Inducible nitric oxide synthase regulates production of isoprostanes in vivo during chlamydial genital infection in mice

Abstract

Urinary nitrite and F(2)-isoprostanes, an index of oxidant stress, were elevated during chlamydial genital infection of mice. Enhancement of urinary nitrite and F(2)-isoprostanes was observed in phagocyte oxidase-deficient mice. Inhibition of inducible nitric oxide synthase reduced isoprostane excretion. We conclude that nitrogen radicals induce F(2)-isoprostane production and excretion during murine chlamydial genital infection.

FIG. 1.

(A) Urine nitrite excretion in response to C. trachomatis urogenital infection in p47^phox−/− and wild-type mice (reproduced from reference 22). Urine was collected daily from 6 days prior to infection until day 55 postinfection. Nitrite levels are standardized according to creatinine concentration as described in the text. The lines represent the data from the various groups as labeled in the figure. Significantly elevated excretion of nitrite was observed in the p47^phox−/− l-arginine-treated mice compared to that in wild-type mice treated with l-arginine (P < 0.00001; Kruskal-Wallis one-way analysis of variance on ranks). This response was significantly blunted by treatment of the p47^phox−/− mice with l-NMMA compared to the response in either the wild-type or p47^phox−/− l-arginine-treated controls (P < 0.00001; Kruskal-Wallis one-way analysis of variance on ranks). (B) Excretion of F₂-isoprostanes in urine in response to C. trachomatis urogenital infection in p47^phox−/− and wild-type mice. Using separate aliquots of the same urine samples assessed for nitrite concentration as described for panel A, F₂-isoprostane was assessed at 2-day intervals throughout the course of infection until day 48 (wild-type group) or 52 (p47^phox−/− group) postinfection. F₂-isoprostane levels were standardized to creatinine concentration.

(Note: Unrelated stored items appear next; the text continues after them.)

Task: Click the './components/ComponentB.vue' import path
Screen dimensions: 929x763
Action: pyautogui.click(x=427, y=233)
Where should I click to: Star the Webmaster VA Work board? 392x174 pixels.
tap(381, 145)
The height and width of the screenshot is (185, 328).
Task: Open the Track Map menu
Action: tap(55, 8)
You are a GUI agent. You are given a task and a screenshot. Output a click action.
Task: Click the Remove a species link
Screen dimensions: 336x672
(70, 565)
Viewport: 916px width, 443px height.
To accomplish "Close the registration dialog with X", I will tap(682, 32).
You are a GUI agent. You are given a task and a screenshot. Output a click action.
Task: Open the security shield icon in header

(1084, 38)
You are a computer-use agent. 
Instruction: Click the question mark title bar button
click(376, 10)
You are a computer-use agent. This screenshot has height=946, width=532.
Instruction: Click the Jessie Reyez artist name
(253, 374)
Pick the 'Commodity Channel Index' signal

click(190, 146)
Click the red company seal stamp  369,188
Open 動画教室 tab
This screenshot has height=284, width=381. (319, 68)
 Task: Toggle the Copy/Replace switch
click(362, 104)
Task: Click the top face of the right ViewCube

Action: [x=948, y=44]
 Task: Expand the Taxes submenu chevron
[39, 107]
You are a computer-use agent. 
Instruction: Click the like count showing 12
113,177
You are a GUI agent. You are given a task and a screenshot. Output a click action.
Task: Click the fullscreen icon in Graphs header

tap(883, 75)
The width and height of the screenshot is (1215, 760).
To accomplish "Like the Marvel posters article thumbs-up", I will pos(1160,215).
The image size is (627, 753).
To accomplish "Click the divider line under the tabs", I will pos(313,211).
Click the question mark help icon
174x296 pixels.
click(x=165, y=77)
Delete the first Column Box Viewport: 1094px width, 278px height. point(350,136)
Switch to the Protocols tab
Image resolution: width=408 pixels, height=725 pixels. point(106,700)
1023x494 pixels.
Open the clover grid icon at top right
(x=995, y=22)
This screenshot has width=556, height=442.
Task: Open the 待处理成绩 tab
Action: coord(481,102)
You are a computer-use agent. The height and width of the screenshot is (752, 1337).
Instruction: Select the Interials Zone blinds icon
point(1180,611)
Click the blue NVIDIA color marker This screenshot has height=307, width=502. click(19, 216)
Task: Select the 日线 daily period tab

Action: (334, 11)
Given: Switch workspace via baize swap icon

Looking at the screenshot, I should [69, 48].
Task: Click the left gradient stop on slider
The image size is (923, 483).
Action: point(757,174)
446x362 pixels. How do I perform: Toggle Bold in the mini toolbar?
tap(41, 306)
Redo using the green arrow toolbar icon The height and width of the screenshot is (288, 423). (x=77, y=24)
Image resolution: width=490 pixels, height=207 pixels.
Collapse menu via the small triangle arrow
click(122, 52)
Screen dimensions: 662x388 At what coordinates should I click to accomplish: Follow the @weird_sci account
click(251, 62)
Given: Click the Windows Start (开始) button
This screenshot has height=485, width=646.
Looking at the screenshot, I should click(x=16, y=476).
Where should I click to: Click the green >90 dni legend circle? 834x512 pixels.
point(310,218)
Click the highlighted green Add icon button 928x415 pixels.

Lines represent data from the experimental groups as labeled in this panel and in panel A. Significantly elevated F₂-isoprostane levels were observed in the p47^phox−/− l-arginine-treated group compared to those in wild-type mice treated with l-arginine (P < 0.00001; Kruskal-Wallis one-way analysis of variance on ranks). This response was significantly blunted by treatment of the p47^phox−/− mice with l-NMMA compared to the response in the p47^phox−/− l-arginine-treated controls (P < 0.00001; Kruskal-Wallis one-way analysis of variance on ranks).

FIG. 2.

Urinary excretion of F2-isoprostanes correlates inversely with the rate of hydrosalpinx formation and directly with urine nitrite excretion. (A) The mean rates of hydrosalpinx formation in the various experimental groups are summarized and shown here as a line graph. The mean urine F₂-isoprostane level (day 6 through day 48 postinfection) was calculated for each group and is displayed as the open bars. A negative correlation between F₂-isoprostane levels and the rate of hydrosalpinx formation was observed when the mean F₂-isoprostane levels and rates of hydrosalpinx were compared among the groups (correlation coefficient = −0.95204). (B) The mean urine nitrite excretion (also days 6 through 48 postinfection) was calculated for each experimental group from the data displayed in panel A and is shown here as the solid line graph in panel B. The bar graph in panel B is the same as that in panel A and represents mean urine F₂-isoprostane excretion from day 6 to day 48 postinfection. A positive correlation was found between the mean urine nitrite excretion during the infection and urine F₂-isoprostane excretion (correlation coefficient = 0.8843).